#### Exercise brief:
Can you revise all of the data below so that every "Viewport" becomes "Screen size", with nothing else changed?

#### Given data:
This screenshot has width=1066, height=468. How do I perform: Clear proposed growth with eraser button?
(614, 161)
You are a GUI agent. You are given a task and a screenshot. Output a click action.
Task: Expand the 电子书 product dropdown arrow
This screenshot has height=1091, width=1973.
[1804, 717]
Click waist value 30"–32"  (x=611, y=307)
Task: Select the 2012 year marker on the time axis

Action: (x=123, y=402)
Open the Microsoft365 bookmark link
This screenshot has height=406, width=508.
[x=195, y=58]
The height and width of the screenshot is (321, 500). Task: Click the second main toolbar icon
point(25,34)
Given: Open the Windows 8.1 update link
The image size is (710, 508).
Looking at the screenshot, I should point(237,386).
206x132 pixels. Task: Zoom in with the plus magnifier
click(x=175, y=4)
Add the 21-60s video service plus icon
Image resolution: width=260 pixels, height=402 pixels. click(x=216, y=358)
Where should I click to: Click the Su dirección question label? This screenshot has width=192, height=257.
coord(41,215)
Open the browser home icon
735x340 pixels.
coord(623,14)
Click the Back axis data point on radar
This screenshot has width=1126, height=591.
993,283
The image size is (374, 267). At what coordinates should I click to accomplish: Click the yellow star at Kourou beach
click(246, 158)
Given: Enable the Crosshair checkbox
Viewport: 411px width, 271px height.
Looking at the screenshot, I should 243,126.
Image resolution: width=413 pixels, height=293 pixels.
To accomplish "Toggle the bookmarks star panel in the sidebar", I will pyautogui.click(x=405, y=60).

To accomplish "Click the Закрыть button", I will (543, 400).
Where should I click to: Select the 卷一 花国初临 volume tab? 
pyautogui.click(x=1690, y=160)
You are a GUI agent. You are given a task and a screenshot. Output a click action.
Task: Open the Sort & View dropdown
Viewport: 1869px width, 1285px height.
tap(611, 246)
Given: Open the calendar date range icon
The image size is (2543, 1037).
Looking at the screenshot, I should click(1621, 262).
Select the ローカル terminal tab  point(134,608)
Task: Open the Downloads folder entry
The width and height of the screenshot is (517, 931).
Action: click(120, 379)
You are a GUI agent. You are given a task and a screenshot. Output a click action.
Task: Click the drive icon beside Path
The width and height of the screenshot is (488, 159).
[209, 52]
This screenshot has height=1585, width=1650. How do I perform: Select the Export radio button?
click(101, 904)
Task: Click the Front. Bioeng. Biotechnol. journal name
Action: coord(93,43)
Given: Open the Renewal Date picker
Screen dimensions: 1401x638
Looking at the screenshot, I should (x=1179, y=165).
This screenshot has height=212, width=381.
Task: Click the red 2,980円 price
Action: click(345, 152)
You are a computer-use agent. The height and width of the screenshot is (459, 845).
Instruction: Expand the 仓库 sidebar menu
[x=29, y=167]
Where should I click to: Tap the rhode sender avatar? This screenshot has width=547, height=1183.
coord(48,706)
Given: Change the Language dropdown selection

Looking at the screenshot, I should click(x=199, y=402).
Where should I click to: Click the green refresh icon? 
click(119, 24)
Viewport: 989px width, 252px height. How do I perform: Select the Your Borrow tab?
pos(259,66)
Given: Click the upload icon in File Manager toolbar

#### Written response:
This screenshot has width=1066, height=468. How do I perform: Clear proposed growth with eraser button?
(614, 161)
You are a GUI agent. You are given a task and a screenshot. Output a click action.
Task: Expand the 电子书 product dropdown arrow
This screenshot has height=1091, width=1973.
[1804, 717]
Click waist value 30"–32"  (x=611, y=307)
Task: Select the 2012 year marker on the time axis

Action: (x=123, y=402)
Open the Microsoft365 bookmark link
This screenshot has height=406, width=508.
[x=195, y=58]
The height and width of the screenshot is (321, 500). Task: Click the second main toolbar icon
point(25,34)
Given: Open the Windows 8.1 update link
The image size is (710, 508).
Looking at the screenshot, I should point(237,386).
206x132 pixels. Task: Zoom in with the plus magnifier
click(x=175, y=4)
Add the 21-60s video service plus icon
Image resolution: width=260 pixels, height=402 pixels. click(x=216, y=358)
Where should I click to: Click the Su dirección question label? This screenshot has width=192, height=257.
coord(41,215)
Open the browser home icon
735x340 pixels.
coord(623,14)
Click the Back axis data point on radar
This screenshot has width=1126, height=591.
993,283
The image size is (374, 267). At what coordinates should I click to accomplish: Click the yellow star at Kourou beach
click(246, 158)
Given: Enable the Crosshair checkbox
Screen size: 411px width, 271px height.
Looking at the screenshot, I should 243,126.
Image resolution: width=413 pixels, height=293 pixels.
To accomplish "Toggle the bookmarks star panel in the sidebar", I will pyautogui.click(x=405, y=60).

To accomplish "Click the Закрыть button", I will (543, 400).
Where should I click to: Select the 卷一 花国初临 volume tab? 
pyautogui.click(x=1690, y=160)
You are a GUI agent. You are given a task and a screenshot. Output a click action.
Task: Open the Sort & View dropdown
Screen size: 1869px width, 1285px height.
tap(611, 246)
Given: Open the calendar date range icon
The image size is (2543, 1037).
Looking at the screenshot, I should click(1621, 262).
Select the ローカル terminal tab  point(134,608)
Task: Open the Downloads folder entry
The width and height of the screenshot is (517, 931).
Action: click(120, 379)
You are a GUI agent. You are given a task and a screenshot. Output a click action.
Task: Click the drive icon beside Path
The width and height of the screenshot is (488, 159).
[209, 52]
This screenshot has height=1585, width=1650. How do I perform: Select the Export radio button?
click(101, 904)
Task: Click the Front. Bioeng. Biotechnol. journal name
Action: coord(93,43)
Given: Open the Renewal Date picker
Screen dimensions: 1401x638
Looking at the screenshot, I should (x=1179, y=165).
This screenshot has height=212, width=381.
Task: Click the red 2,980円 price
Action: click(345, 152)
You are a computer-use agent. The height and width of the screenshot is (459, 845).
Instruction: Expand the 仓库 sidebar menu
[x=29, y=167]
Where should I click to: Tap the rhode sender avatar? This screenshot has width=547, height=1183.
coord(48,706)
Given: Change the Language dropdown selection

Looking at the screenshot, I should click(x=199, y=402).
Where should I click to: Click the green refresh icon? 
click(119, 24)
Screen size: 989px width, 252px height. How do I perform: Select the Your Borrow tab?
pos(259,66)
Given: Click the upload icon in File Manager toolbar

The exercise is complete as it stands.